If as an employee, I receive an internal email asking me to enroll for an online course, what would be my reaction? Most probably “Why should I?” followed perhaps by “What’s in it for me?” I would probably question the underlying intention and skeptically dismiss it as the organization’s latest fad! On the other hand, I may have had a different reaction, if I got a proper orientation to the concept of online learning earlier.
If you are a marketing professional, you would probably know that any new product will need to go through 5 stages of adoption – Awareness, Interest, Evaluation, Trial, and Adoption. The same can be applicable to a new idea or system, such as e-learning within an organization. So, taking cue from the product adoption process can we follow a similar methodology for introducing e-learning within an organization?
|Stage 1: Creating an Awareness About E-learning|
It is a good idea to build awareness about eLearning, as a one of the methods of training, among the employees. Employees need to warm up to the idea and get comfortable with the process. You could share some industry statistics, on how similar organizations have started to adopt eLearning within their organization. Paste this information as flyers in canteen, notice boards or even in company newsletters. This makes employees realize that your initiatives are not isolated.
|Stage 2: Generate Interest in Online Learning|
Create a buzz about the activity, by sharing success stories about its implementation elsewhere. Suppose I read about Smith, or Jack or anybody in another company or department who have taken eLearning and received a pay hike or promotion. I am bound to be interested,wouldn’t I? Give specific instances of how this can help them on an individual basis. This always attracts attention and you would have generated sufficient interest for your online learning or e-learning program.

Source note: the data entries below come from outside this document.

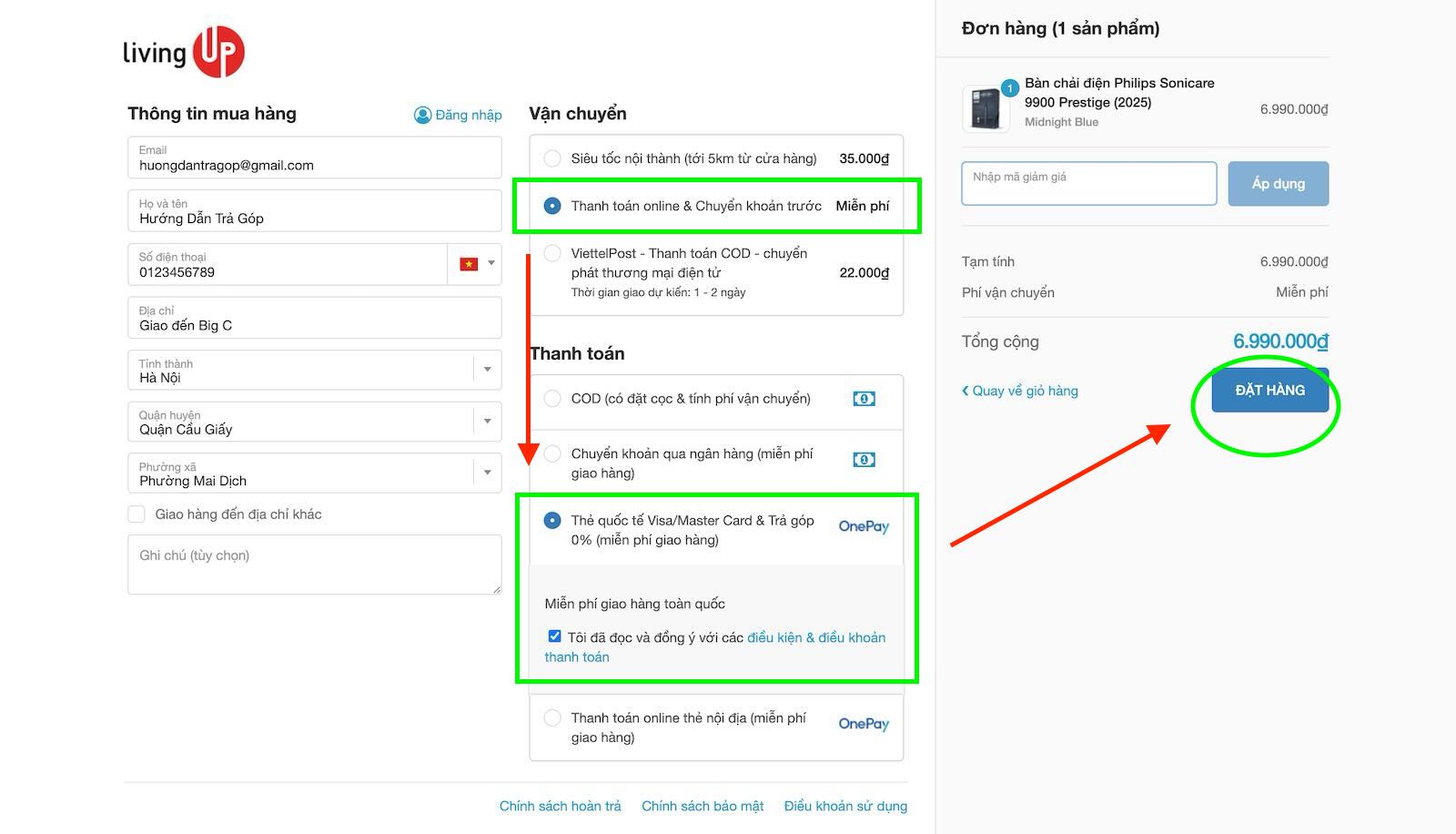Click the user account icon beside Đăng nhập

[422, 115]
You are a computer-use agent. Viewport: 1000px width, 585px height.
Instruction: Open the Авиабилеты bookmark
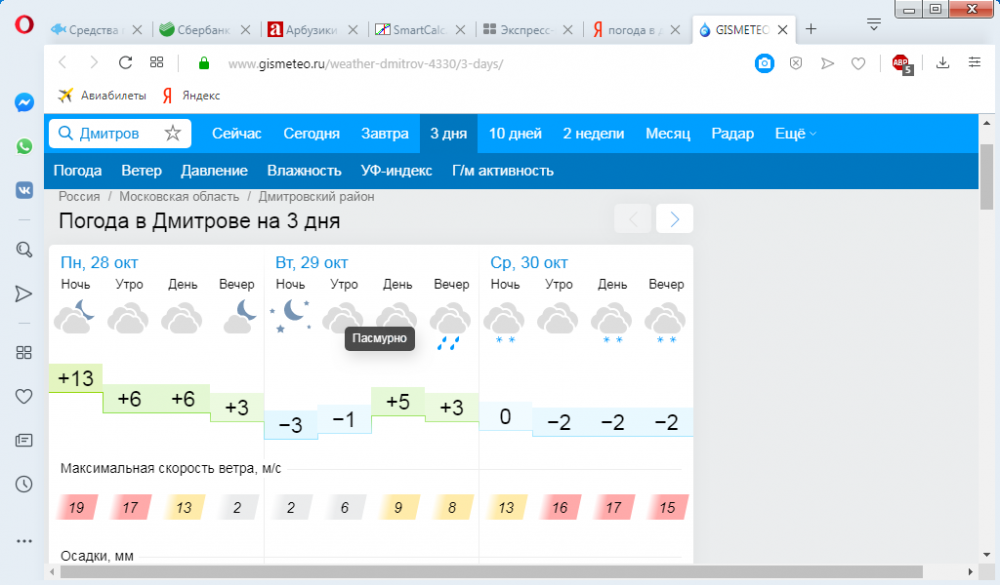coord(103,96)
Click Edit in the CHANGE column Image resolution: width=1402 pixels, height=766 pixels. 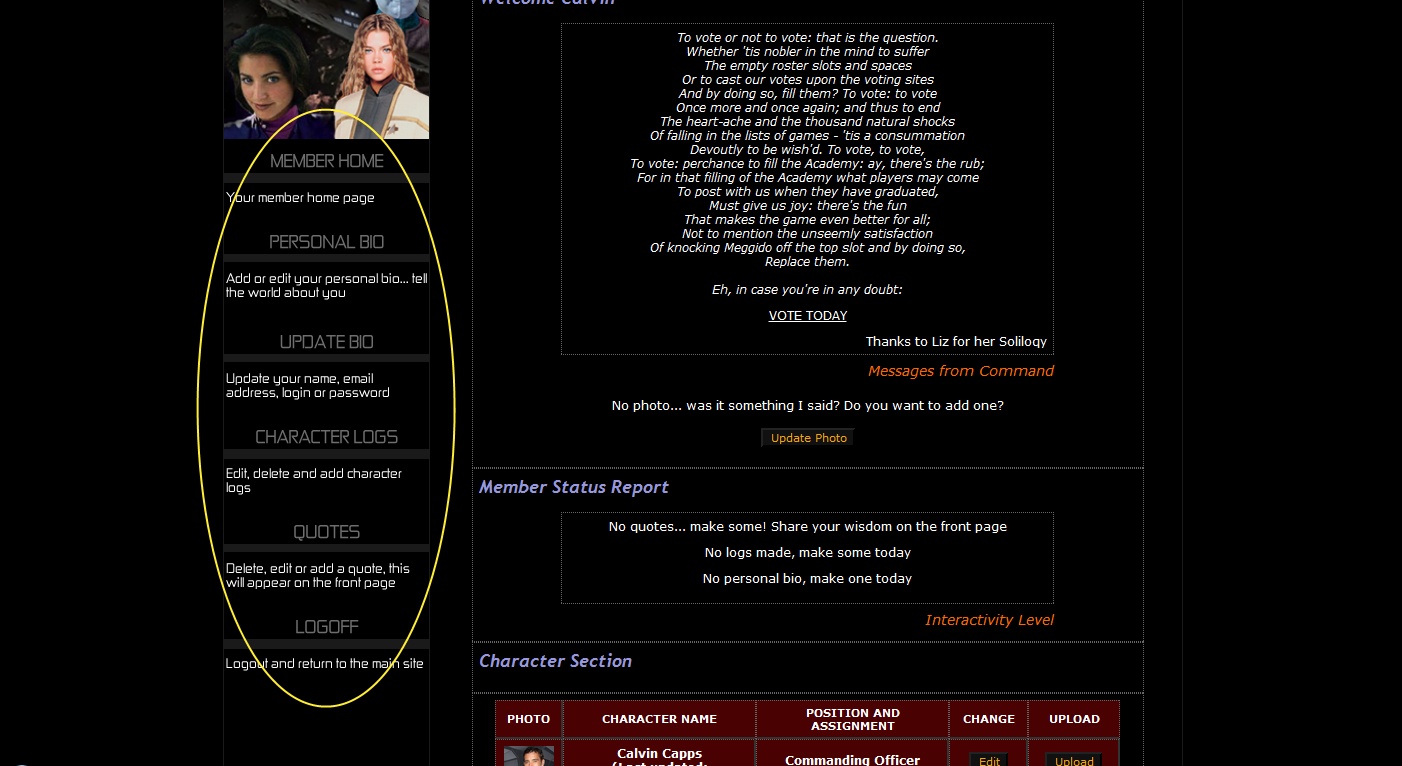988,760
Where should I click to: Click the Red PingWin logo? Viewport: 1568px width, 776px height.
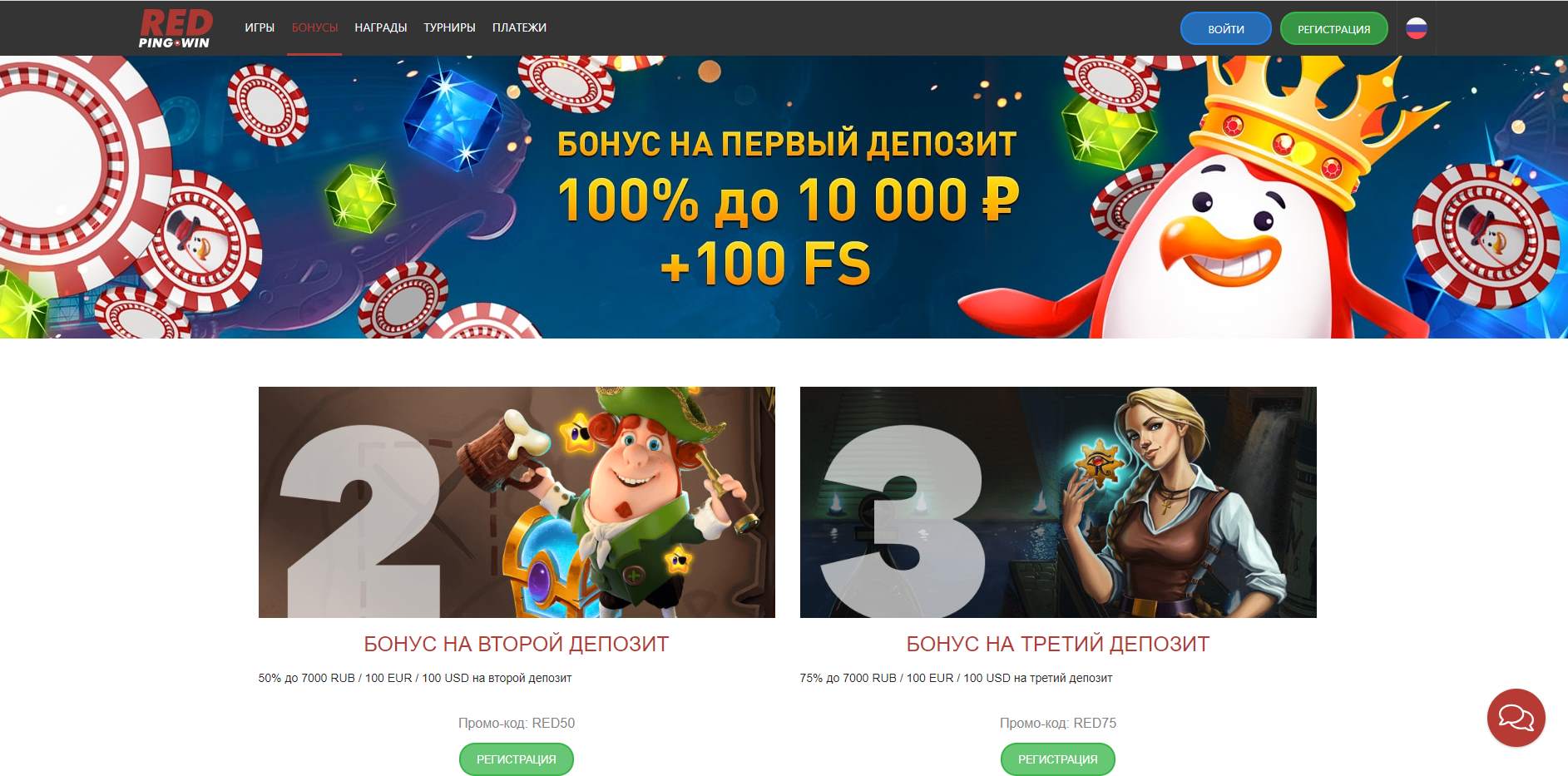[x=175, y=28]
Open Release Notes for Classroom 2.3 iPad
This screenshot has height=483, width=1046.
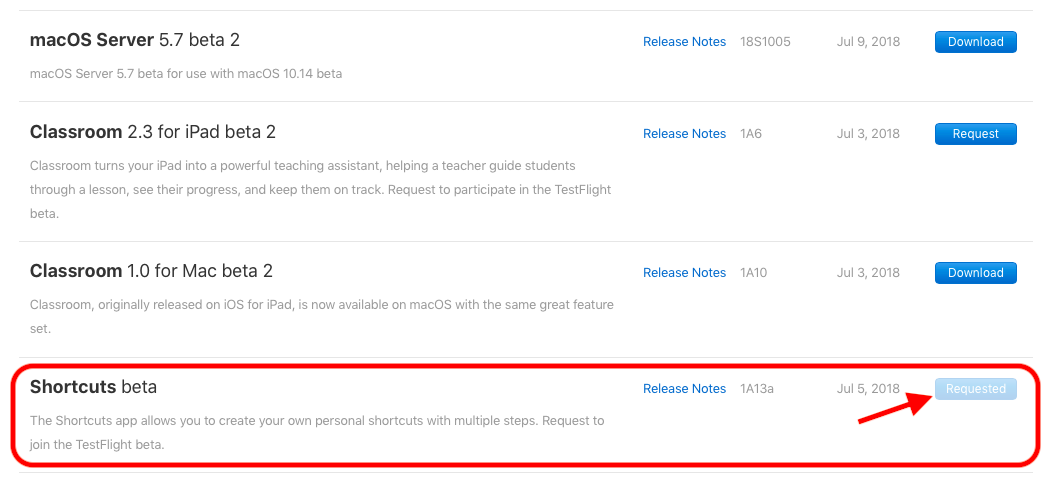click(684, 134)
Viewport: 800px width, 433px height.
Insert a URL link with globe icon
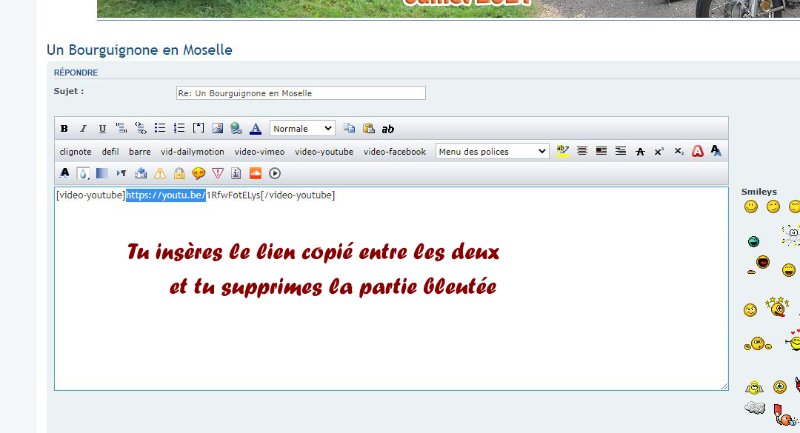[235, 129]
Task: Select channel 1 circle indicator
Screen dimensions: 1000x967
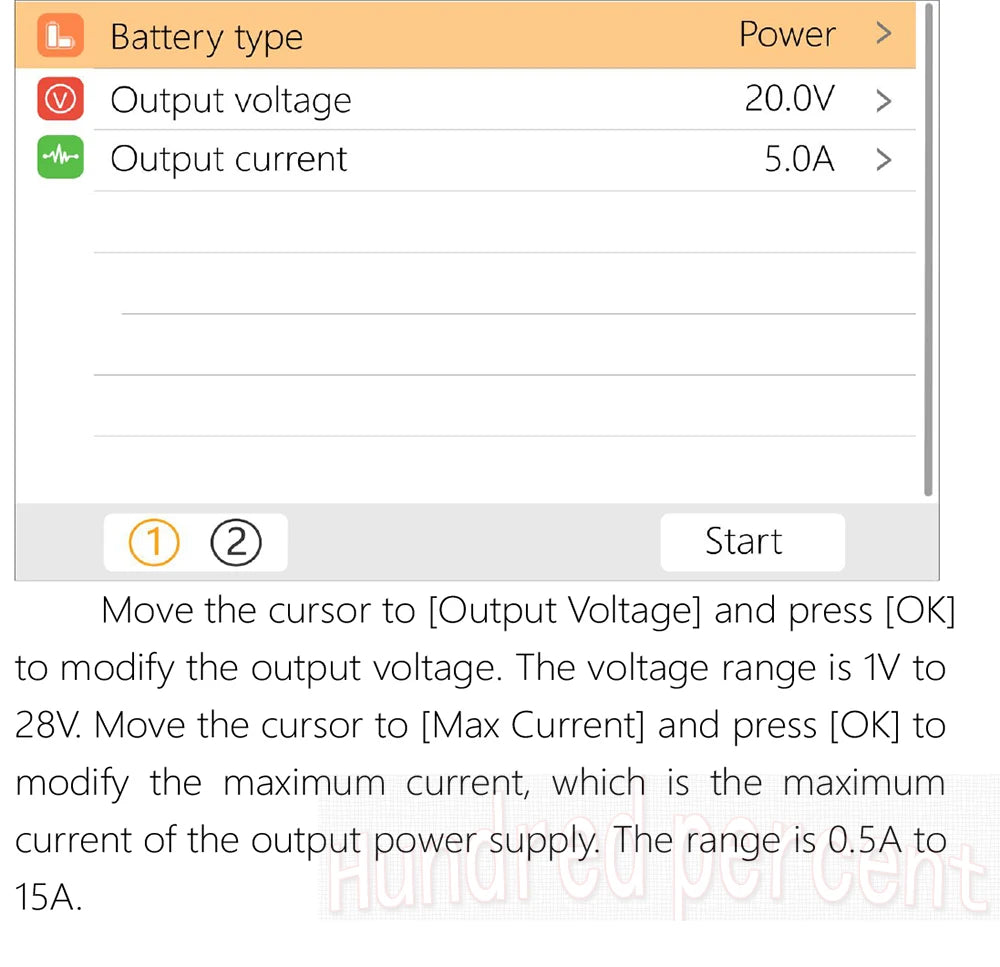Action: pos(154,542)
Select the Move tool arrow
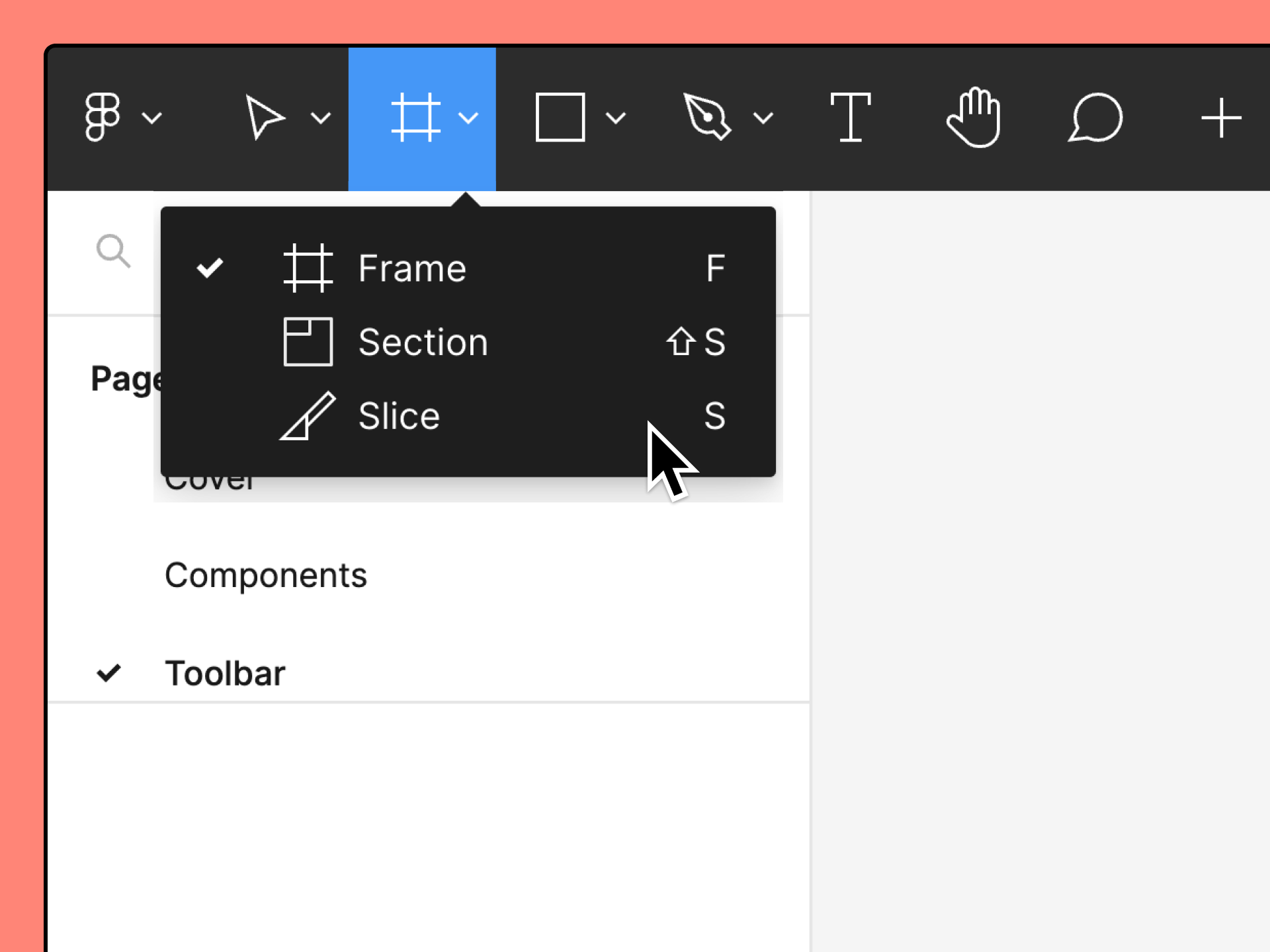 click(265, 117)
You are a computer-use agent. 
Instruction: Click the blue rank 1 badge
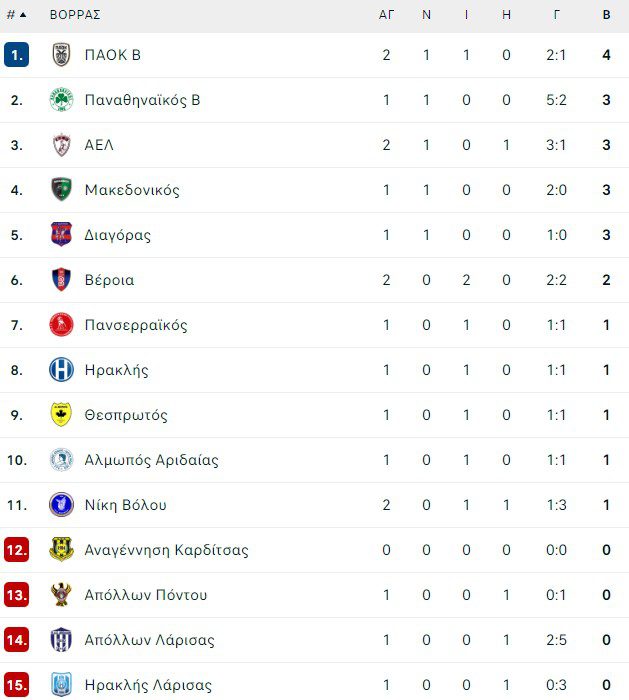click(16, 55)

|Stage 3: Allow Employees to Try & Evaluate the New Technology of Training|
Before buying a new product in the market, I would like to try it out first. Get a first-hand feel, of what it is going to be like using the product. The same is applicable in the case of eLearning. If you issue a circular saying that here is an online course on, “Know your product to sell it better”, I may be wary of the whole idea, or may view it as another chore. However, if I am asked to click on a link that gives a demo of how it is going to be like, such as trailer video, I may be more interested. While planning to implement E-learning on a large scale, it is a good idea to develop short e-learning modules, of say 5mins or maximum 10mins,on simple yet handy subjects – “What you need to do if you lost your access card?”, “Things you need to know before you use the company’s intranet” or “Do’s and Don’ts while answering customer calls”. Get your employees to access these modules, so that they can familiarize themselves with the whole idea of gaining knowledge from a computer instead of a physical instructor.
|Stage 4: Implement E-learning on a Trial Basis in One Department|
It is a good idea to first implement e-learning in one department. For example, you could roll out an eLearning program for the sales team, with an online module on product training. As there has been some general awareness and acceptance about the new concept; it is easier to get employees involved in the trials. It also allows you to iron out the teething problems, technological or otherwise, and develop a fool-proof system that can be duplicated across other departments.
|Stage 5: Enterprise-wide Adoption of E-learning|
The trials you conduct will help develop systems and process for an enterprise-wide eLearning initiative. The successful implementation in one department will convince employees in other departments, to receive it with less resistance. Your e-learning initiative is more likely to be a success. Don’t you think, instead of a sudden enforcement of eLearning programs on employees, a gradual stage by stage implementation will help better the chances of its acceptance within the organization? Would you not agree that this is a methodical way to strengthen your company’s training capability through e-learning? Would love to hear your thoughts on this.